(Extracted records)
***

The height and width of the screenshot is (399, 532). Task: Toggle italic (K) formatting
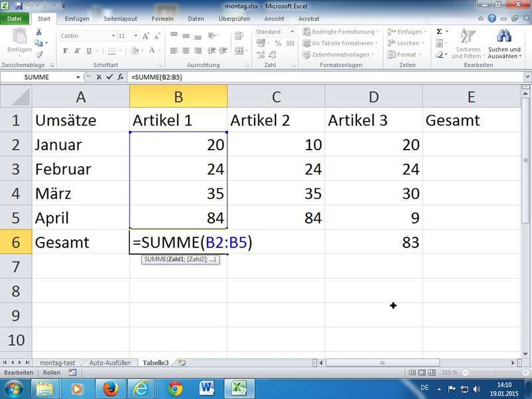point(77,51)
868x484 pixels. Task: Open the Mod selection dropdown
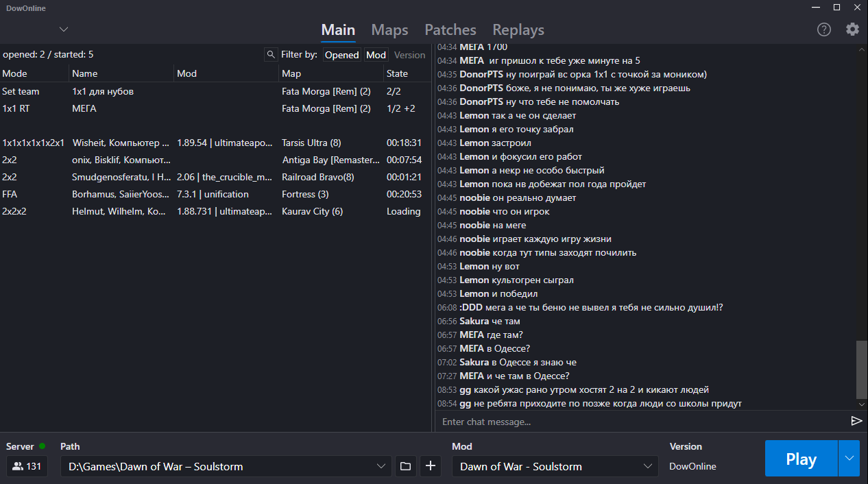click(x=648, y=466)
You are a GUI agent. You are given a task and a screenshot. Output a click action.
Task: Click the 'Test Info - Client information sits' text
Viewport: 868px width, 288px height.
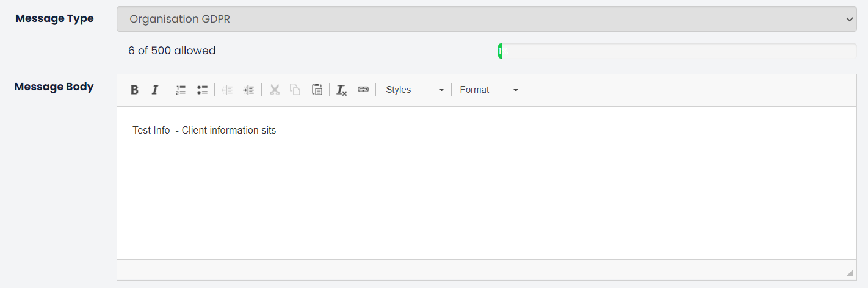(204, 131)
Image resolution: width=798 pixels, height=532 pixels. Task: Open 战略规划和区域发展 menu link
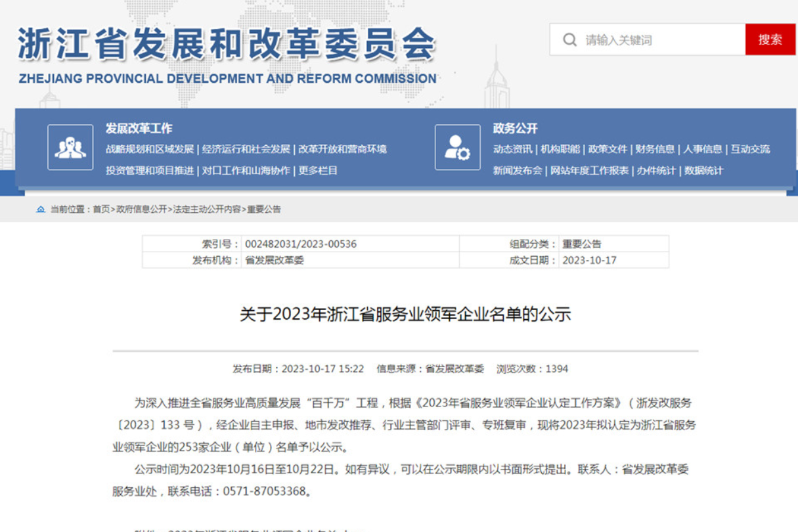pos(150,149)
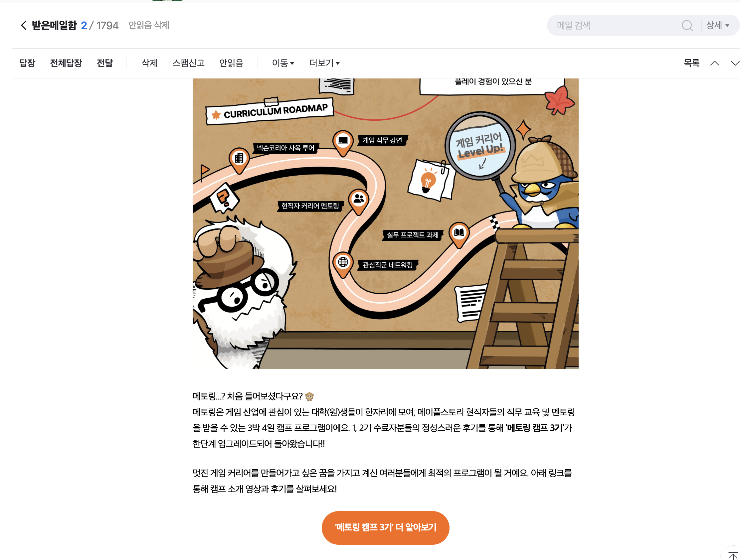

***

» WORK REQUEST: Line by line, transcribe the records exactly, omitting the images.

» RESPONSE AREA:
The height and width of the screenshot is (399, 532). Task: Toggle italic (K) formatting
point(77,51)
868x484 pixels. Task: Open the Mod selection dropdown
click(x=648, y=466)
You are a GUI agent. You are given a task and a screenshot. Output a click action.
Task: Click the 'Test Info - Client information sits' text
Viewport: 868px width, 288px height.
(204, 131)
Image resolution: width=798 pixels, height=532 pixels. Task: Open 战略规划和区域发展 menu link
pos(150,149)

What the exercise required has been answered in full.